## Exercise directions:
If a line below contains the string "computer", copy it out.
--- Data records ---
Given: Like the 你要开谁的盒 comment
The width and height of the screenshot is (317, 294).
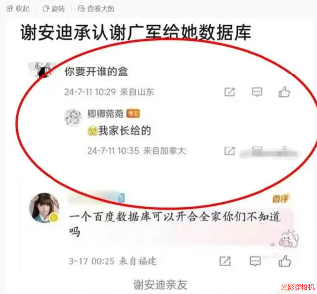Looking at the screenshot, I should (284, 92).
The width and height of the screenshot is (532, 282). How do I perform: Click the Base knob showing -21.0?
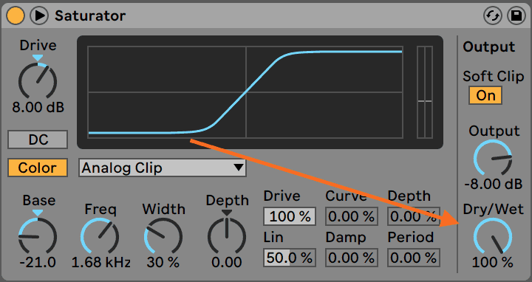pos(38,236)
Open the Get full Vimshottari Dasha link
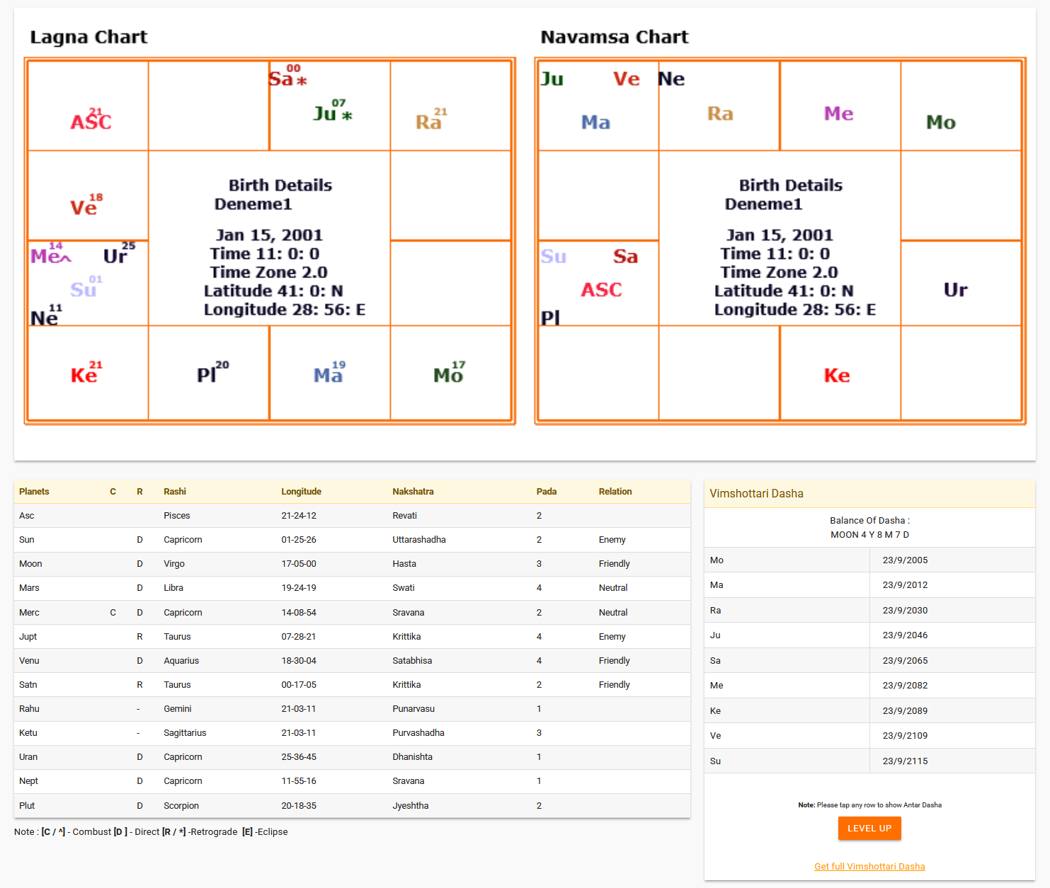Viewport: 1050px width, 888px height. pos(869,867)
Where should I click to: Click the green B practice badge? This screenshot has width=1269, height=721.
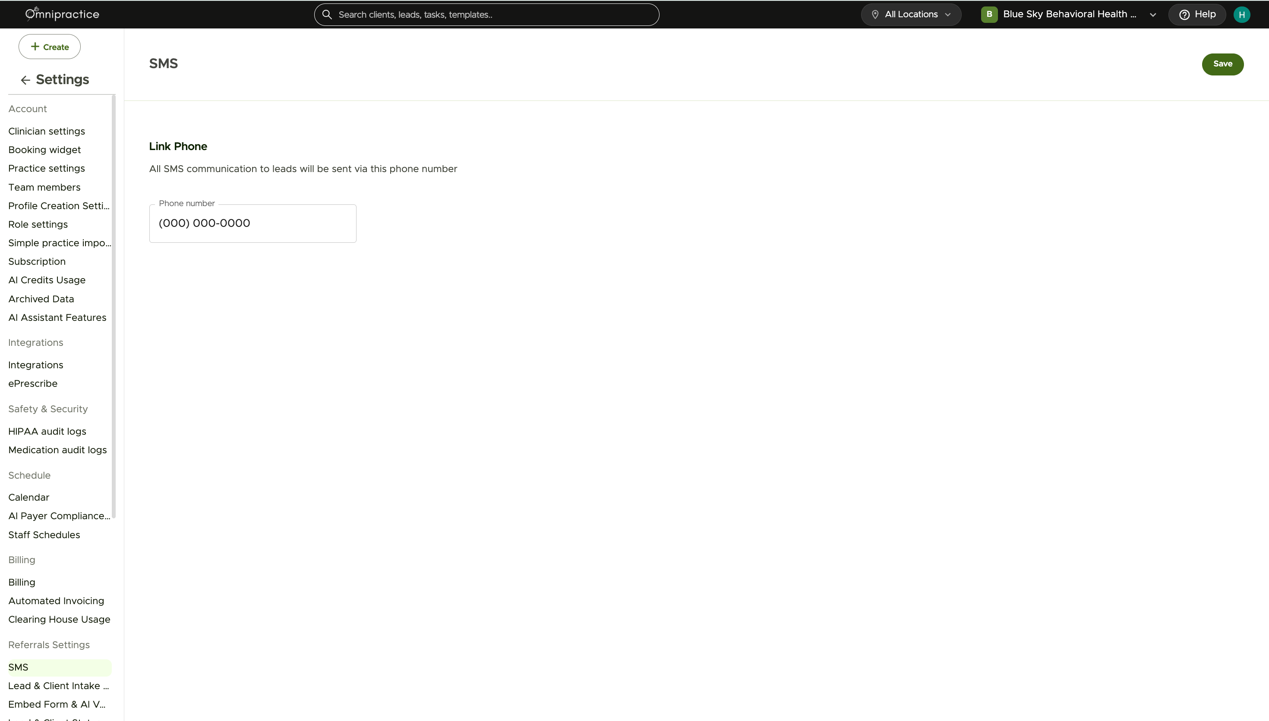click(989, 14)
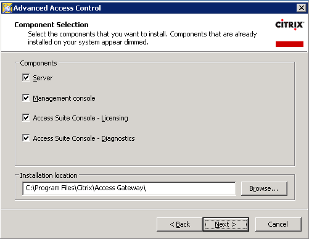Click the Components group box title
This screenshot has height=239, width=309.
(38, 63)
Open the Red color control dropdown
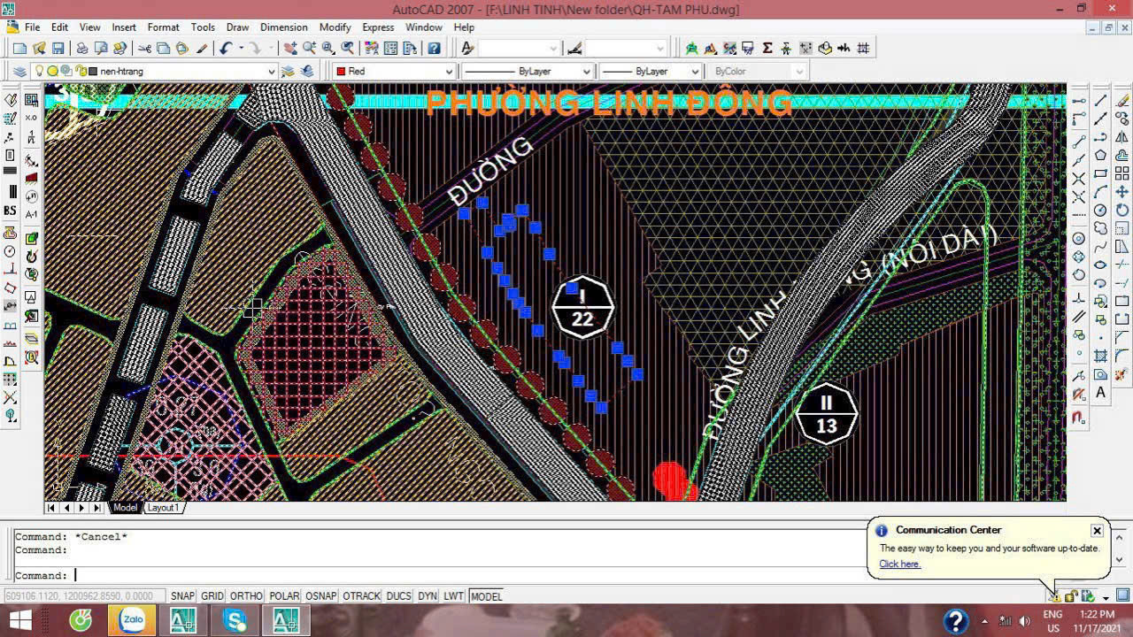1133x637 pixels. [449, 71]
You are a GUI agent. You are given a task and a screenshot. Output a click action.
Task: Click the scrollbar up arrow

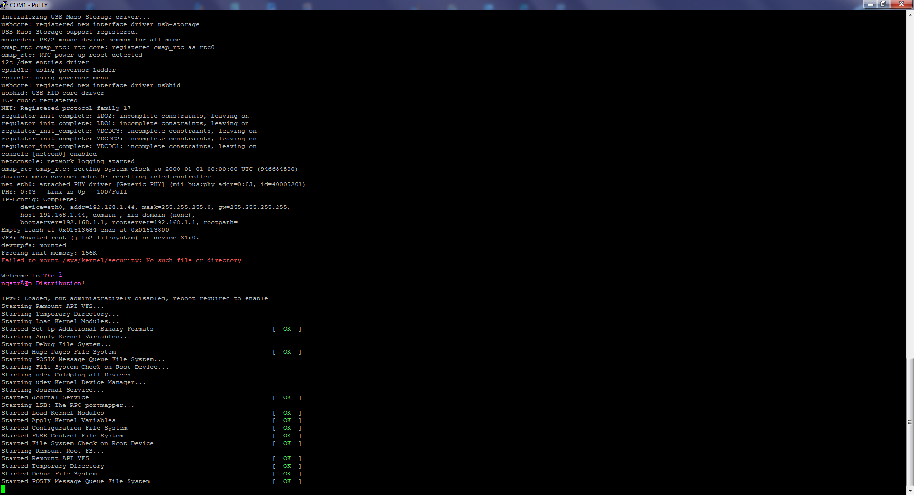(x=910, y=14)
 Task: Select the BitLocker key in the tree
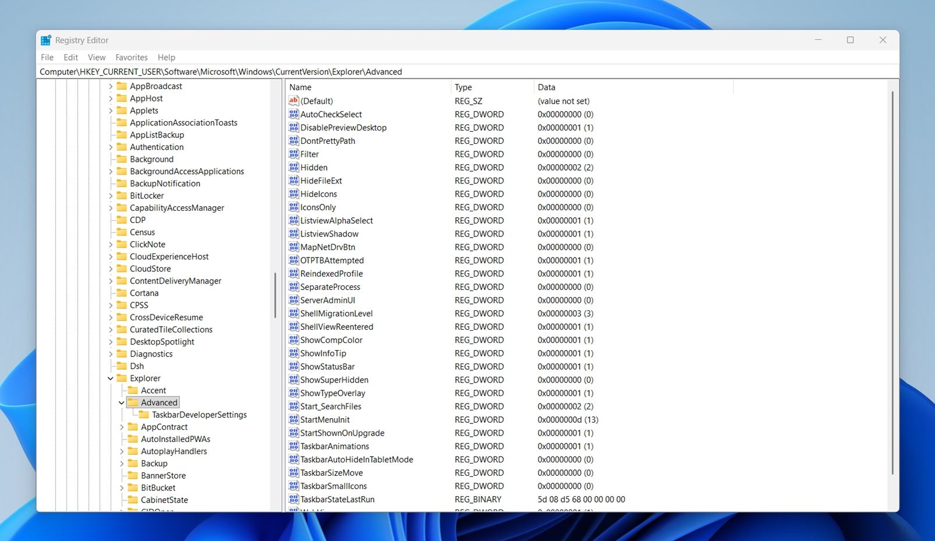click(x=147, y=196)
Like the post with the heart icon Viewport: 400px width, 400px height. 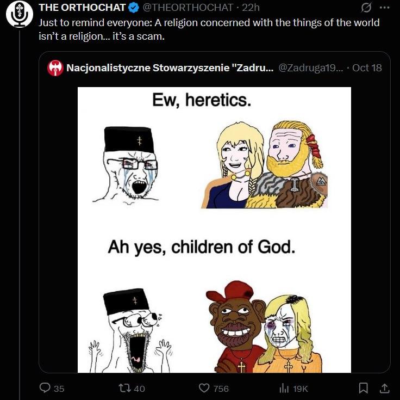coord(204,388)
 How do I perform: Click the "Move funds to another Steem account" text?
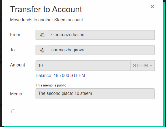(47, 20)
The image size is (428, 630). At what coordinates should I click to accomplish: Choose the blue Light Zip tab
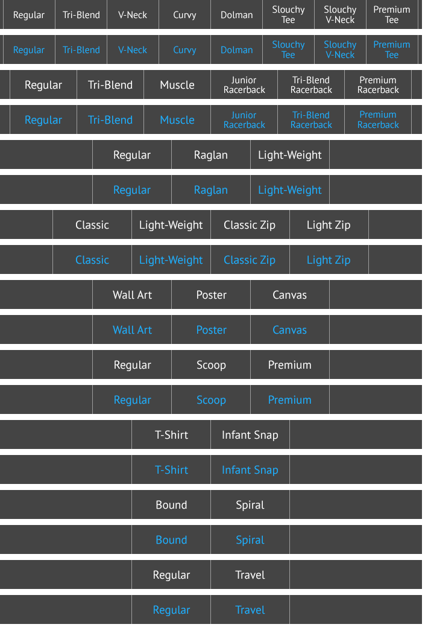tap(329, 260)
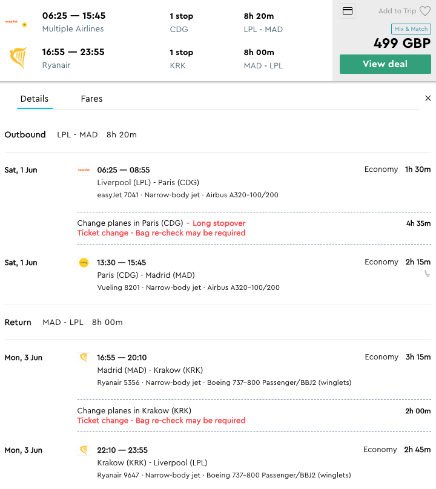Toggle the Add to Trip heart

424,11
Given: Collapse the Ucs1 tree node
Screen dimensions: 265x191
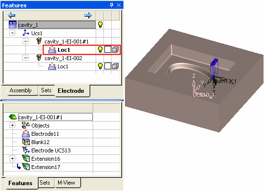Looking at the screenshot, I should [x=12, y=33].
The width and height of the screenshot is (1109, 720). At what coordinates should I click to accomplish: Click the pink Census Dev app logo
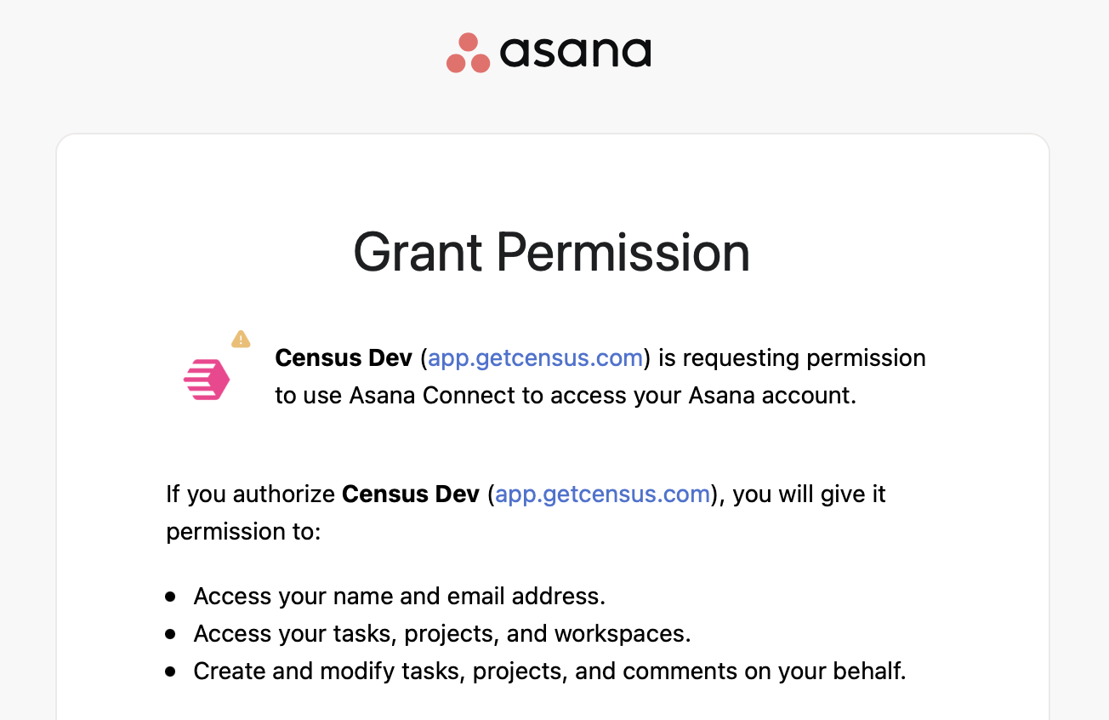[207, 380]
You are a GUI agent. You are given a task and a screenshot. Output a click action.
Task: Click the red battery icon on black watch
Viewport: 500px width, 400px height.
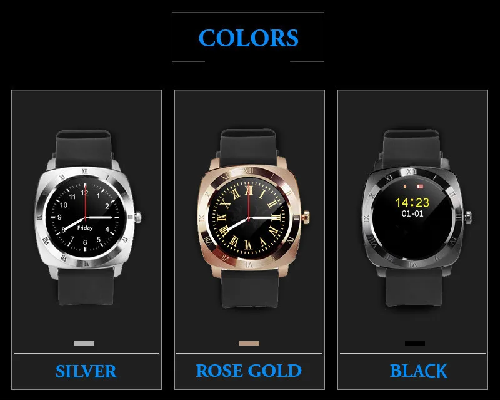420,187
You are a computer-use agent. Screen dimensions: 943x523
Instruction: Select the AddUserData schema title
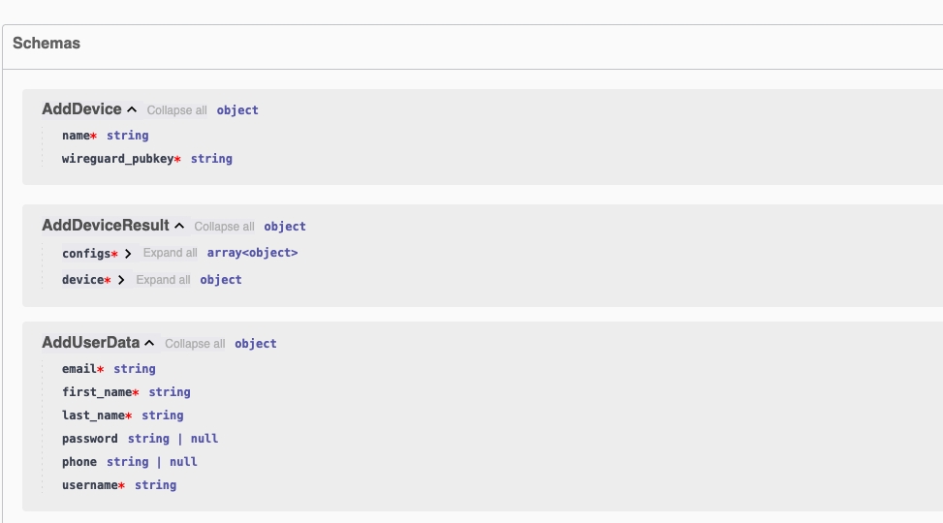pos(90,343)
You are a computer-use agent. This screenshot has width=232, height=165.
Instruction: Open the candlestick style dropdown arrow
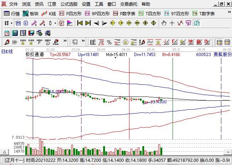coord(56,23)
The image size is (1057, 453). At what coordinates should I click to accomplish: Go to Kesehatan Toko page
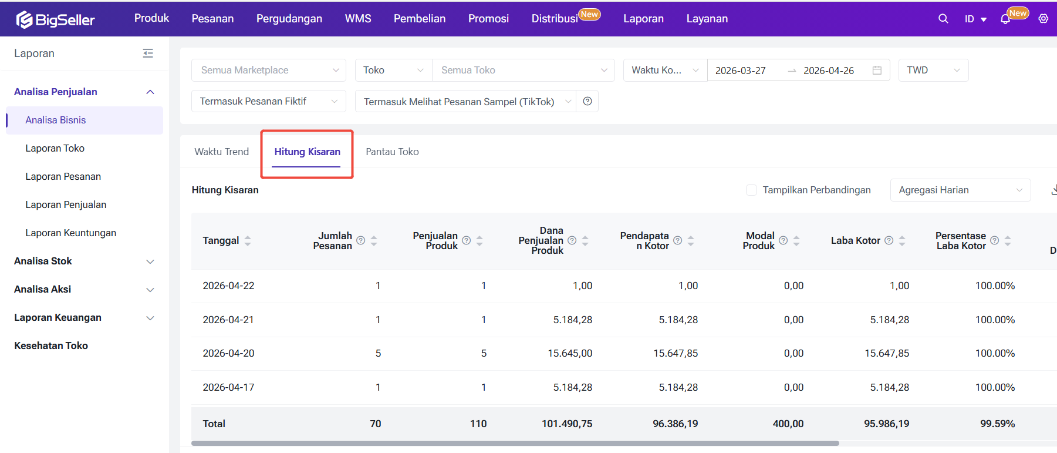[51, 345]
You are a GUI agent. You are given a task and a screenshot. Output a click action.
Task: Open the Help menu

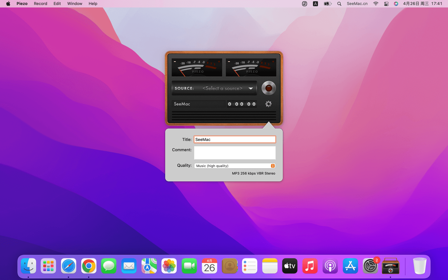point(93,3)
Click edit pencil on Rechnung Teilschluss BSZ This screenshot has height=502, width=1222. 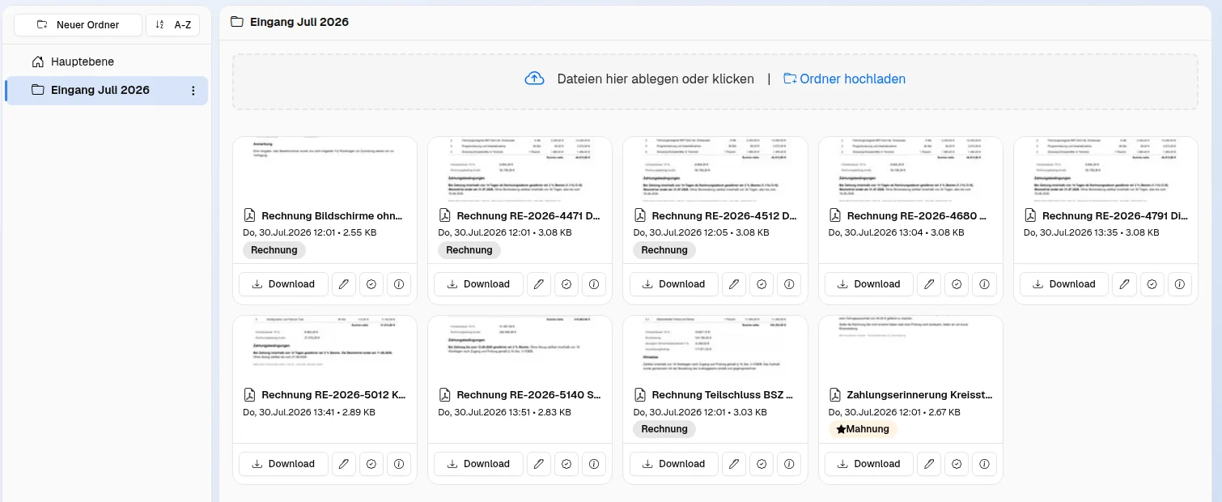[x=734, y=464]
---
## Response below:
You are a computer-use agent. Screen dimensions: 943x523
You are a computer-use agent. This screenshot has width=232, height=165.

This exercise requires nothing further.